Resolutions of the Board of the Bank of Lithuania
Prudential requirements to credit unions amended
In order to limit the concentration risk of credit unions, the Board of the Bank of Lithuania amended the Rules for the Calculation of Maximum Exposure and Large Exposure of Credit Unions and withdrew the large exposure ratio. It was established that from the beginning of the next year credit unions will have to include the funds in credit institutions, i.e. banks and credit unions, into the maximum exposure amount. Up to now, it was not required.
It is expected that the new procedure will encourage credit unions to invest free funds cautiously, thus helping to safeguard the deposits entrusted to them by the depositors.
According to the Law on Credit Unions, the maximum exposure ratio is currently not applied to those credit unions whose adjusted capital does not exceed LTL 2 million. As from 1 January 2013, this ratio will be obligatory to all credit unions, without consideration of the size of the adjusted capital. Therefore, the Board of the Bank of Lithuania decided to remove the large exposure ratio from the list of ratios from the said date, as this ratio will loose its importance as a prudential requirement for credit unions.
Requirements for candidates to become credit union managers tightened
The Board of the Bank of Lithuania amended the Rules for Issuing Permissions to Become Credit Union Managers by establishing stricter qualification and experience requirements to credit union managers. Credit union managers whose qualification raises doubts or candidates to such positions who do not comply with the established minimum requirements will need to pass a special exam.

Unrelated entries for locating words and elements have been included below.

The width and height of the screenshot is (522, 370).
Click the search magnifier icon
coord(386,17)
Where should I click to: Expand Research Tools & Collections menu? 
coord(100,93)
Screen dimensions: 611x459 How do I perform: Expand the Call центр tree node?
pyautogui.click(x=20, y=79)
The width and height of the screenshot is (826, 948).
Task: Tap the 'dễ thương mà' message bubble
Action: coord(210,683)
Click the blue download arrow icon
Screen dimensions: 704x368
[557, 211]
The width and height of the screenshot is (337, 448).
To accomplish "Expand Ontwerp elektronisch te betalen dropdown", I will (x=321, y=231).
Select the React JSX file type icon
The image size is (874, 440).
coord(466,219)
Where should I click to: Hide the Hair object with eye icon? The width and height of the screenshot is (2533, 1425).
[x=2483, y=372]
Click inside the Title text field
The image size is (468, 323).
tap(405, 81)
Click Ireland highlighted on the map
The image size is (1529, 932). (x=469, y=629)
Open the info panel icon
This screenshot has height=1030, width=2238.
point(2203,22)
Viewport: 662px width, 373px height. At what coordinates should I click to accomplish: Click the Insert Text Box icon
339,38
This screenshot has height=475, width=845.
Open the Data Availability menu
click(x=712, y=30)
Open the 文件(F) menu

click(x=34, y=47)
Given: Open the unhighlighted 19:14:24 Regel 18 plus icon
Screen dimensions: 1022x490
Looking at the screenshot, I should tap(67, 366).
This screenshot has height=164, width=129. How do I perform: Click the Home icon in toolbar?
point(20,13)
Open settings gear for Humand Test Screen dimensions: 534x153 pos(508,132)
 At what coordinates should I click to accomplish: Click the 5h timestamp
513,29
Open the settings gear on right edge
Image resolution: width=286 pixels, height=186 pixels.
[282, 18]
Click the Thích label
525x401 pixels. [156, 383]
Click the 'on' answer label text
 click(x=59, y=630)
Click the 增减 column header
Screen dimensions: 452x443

The procedure for creating the examination commission and organising and conducting the exams as well as the exam evaluation criteria were indicated in the Rules of the Examination of a Manager of a Financial Market Participant Supervised by the Bank of Lithuania. It is planned that a standing examination commission will be formed.
For more detailed information, please see a separate press release.
Branches that terminate their activity will not need to submit reports
The Board of the Bank of Lithuania made a decision that foreign bank branches will not need to submit financial statements and reports for supervisory purposes to the Bank of Lithuania, when a decision has been made to terminate the activity of a branch after receiving permission for that from the Bank of Lithuania and the branch does not have assets and liabilities, with the exception of assets and liabilities related to the bank that established the branch.
The Rules for the Supervision of Foreign Bank Branches and Cooperation with the Supervisory Authorities of Other European Union Member States in the Supervision of Branches were supplemented in this manner, taking into consideration the fact that foreign banks that received permission to terminate the branch’s activity cease to engage in commercial activities, do not have customers and do not provide financial services, the existing contracts are related only to the daily maintenance activities and termination of business, therefore, the branches do not pose financial risk.
The current legal acts regulated the procedure of submission of reports of foreign bank branches to the Bank of Lithuania, but did not cover the information provision procedure in the cases of termination of activity of branches.
Lithuanian Economic Review and medium-term macroeconomic forecasts approved
The Board of the Bank of Lithuania approved the Lithuanian Economic Review and medium-term economic forecasts prepared by the Economics Department. The Review and the forecasts are available on the Bank of Lithuania website.